Protesters line the back of the Hayward City Council chambers on Mar. 19.

Halliday added the city has been complimented in the past for its decorum during council meetings. However, the perception of comity over the years in Hayward city government has also been due to years of civic apathy. Only within the last two years has Hayward seen a considerable uptick in public activism that has direct roots in the struggles of city’s renters and rising cases of displacement.

Since the November shooting of Agustin Gonsalez, Halliday and the City Council has struggled to control its meetings, which have been raucous by Hayward standards, but actually quite tame as compared to other politically-active cities like Oakland and Berkeley.

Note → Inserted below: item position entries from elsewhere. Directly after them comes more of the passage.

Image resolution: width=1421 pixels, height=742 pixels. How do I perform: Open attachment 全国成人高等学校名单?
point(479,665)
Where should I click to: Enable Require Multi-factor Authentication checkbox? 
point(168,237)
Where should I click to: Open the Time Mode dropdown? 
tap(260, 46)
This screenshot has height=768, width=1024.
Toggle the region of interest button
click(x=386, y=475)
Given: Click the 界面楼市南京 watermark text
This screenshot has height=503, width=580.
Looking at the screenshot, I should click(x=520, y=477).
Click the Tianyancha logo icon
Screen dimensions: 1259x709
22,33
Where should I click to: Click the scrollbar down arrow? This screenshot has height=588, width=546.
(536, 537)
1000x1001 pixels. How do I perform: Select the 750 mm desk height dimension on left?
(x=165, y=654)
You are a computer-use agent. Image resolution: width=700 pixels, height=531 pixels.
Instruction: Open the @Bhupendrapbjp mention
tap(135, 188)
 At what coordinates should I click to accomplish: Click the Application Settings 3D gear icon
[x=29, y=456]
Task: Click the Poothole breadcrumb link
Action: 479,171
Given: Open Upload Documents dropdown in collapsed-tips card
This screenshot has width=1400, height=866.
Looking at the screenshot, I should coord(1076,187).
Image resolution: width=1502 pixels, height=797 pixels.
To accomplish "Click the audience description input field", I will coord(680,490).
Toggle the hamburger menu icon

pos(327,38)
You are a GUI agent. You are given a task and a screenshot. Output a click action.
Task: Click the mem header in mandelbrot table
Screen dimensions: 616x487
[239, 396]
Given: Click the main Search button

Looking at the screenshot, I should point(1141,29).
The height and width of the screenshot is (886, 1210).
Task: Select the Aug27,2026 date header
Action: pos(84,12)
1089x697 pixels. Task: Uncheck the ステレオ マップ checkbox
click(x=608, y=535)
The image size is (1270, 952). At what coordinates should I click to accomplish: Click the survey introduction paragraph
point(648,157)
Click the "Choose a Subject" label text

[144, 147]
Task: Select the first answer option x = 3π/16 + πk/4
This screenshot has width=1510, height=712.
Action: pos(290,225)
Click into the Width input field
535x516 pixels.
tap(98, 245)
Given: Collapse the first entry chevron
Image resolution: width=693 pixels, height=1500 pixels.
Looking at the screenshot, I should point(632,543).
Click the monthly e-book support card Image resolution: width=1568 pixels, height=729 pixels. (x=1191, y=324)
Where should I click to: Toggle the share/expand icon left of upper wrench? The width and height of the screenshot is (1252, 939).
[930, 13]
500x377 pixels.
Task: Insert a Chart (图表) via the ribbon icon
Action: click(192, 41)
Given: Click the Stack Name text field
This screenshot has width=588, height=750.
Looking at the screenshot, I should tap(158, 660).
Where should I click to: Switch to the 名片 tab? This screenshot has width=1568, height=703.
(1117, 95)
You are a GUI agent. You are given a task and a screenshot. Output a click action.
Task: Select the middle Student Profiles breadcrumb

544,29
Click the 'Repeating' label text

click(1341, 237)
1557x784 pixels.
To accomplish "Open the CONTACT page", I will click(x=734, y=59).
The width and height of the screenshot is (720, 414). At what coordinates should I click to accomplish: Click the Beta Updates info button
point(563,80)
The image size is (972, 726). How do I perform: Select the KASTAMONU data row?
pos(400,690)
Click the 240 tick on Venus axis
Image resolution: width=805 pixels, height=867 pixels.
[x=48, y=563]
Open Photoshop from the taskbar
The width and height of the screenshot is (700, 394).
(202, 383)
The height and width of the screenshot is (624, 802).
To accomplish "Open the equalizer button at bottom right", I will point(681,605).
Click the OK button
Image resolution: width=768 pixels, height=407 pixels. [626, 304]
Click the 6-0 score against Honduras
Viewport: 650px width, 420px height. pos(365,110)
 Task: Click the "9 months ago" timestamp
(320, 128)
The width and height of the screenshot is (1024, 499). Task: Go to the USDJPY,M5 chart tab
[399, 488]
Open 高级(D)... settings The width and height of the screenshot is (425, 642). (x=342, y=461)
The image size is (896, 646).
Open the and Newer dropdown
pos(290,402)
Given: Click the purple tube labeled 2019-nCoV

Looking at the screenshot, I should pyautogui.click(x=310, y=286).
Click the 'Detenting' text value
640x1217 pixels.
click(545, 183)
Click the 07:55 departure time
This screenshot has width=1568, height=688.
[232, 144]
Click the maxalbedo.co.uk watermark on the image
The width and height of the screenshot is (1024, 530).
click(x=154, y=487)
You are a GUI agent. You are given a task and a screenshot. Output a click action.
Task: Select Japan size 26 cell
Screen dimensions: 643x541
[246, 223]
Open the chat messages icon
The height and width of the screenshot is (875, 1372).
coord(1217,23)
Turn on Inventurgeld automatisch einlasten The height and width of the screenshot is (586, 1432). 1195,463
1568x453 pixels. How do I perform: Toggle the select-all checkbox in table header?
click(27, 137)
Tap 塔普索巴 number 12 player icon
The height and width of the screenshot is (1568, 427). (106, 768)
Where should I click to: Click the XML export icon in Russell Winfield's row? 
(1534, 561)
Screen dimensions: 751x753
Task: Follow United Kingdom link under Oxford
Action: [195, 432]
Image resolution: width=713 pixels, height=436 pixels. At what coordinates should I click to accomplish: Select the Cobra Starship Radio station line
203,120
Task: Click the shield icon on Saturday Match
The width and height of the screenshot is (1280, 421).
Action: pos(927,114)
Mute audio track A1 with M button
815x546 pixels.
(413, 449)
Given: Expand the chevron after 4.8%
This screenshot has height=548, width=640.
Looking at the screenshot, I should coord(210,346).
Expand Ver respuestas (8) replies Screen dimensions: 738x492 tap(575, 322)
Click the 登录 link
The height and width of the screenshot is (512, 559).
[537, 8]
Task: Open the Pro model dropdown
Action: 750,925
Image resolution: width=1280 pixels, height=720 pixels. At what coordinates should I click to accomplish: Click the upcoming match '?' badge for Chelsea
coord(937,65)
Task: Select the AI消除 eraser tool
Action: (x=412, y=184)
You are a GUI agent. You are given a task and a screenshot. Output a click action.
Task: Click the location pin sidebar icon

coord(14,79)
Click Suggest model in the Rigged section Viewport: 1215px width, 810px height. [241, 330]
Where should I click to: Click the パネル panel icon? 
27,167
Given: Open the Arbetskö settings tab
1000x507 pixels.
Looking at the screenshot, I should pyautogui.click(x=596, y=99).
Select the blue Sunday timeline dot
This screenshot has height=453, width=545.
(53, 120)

Whereas, the presence of addition law enforcement stationed at the back of the Hayward City Council Chambers had been one solution to activism and interruptions, there was almost no police present at the Mar. 19 meeting. In prior months, one solution to the protests was have councilmembers leave the room and call a short recess in the hopes of restoring order. But two councilmembers–Aisha Wahab and Mark Salinas–lodged their own quiet protest at stayed in the seats. And Councilmember Francisco Zermeño chose to interact with the protesters. The move backfired after a police accountability activists got in an argument with Zermeno that was caught on video.

Zermeno Gonsalez public comment
Hayward Councilmember Francisco Zermeno, right, having words with a police accountability activist in early March at Hayward City Hall.

Halliday’s inability to control dissent in the council chambers predates the current spate of protests. During the 2016 election Halliday was hounded for political reasons at several meetings by Hayward school boardmember Luis Reynoso and his acolytes for a belief that she was improperly running council meetings. When Reynoso loudly charged that Halliday could not address speakers during public comment, the mayor screamed, “I am the mayor!” On other occasions, Halliday has been known to cut off public speakers who she feels is disparaging her.

Current activists also appear to have noticed a pattern in Halliday’s response to conflict and are seeking to exploit the weakness. At recent meetings, a number of protesters have personalized their heckling and catcalls from the gallery by using Halliday’s name. They employed the same strategy against Hayward City Manager Kelly McAdoo, referencing her annual salary and suggesting she was flirting with a police officer before the meeting. The constant flow of comments appeared to unnerve the typically composed McAdoo.

Halliday’s solution to future protests and outbursts appears to include increased warnings and an escalation of punishment. An advisory warning was prominently projected on the screen over the council dais during the Mar. 26 meeting reminding audience members that willfully disrupting the meeting is a violation of the state penal code and “continued outbursts may result in arrest, in addition, to being charged with a misdemeanor.”

“Going forward, we’re going to demand compliance from all of us and all who attend these meetings and when we hear or see violations, I will use my authority as the presiding officer to address it,” said Halliday.

Among the possible prescriptions for restoring order, said Halliday, include, verbal warnings for interruptions, a reminder of the procedures for enforcement, a temporary recess, the clearing of the chambers, and removal of individuals by law enforcement.

Whether or not the new rules will actually work could be greatly tested sometime next month during a yet-to-be scheduled meeting, which will include a report from Hayward Police Chief Mark Koller. The Gonsalez Family and a large number of police accountability activists are expected to attended to again questions the city’s handling of the killing, while demanding for an independent investigation of the incident.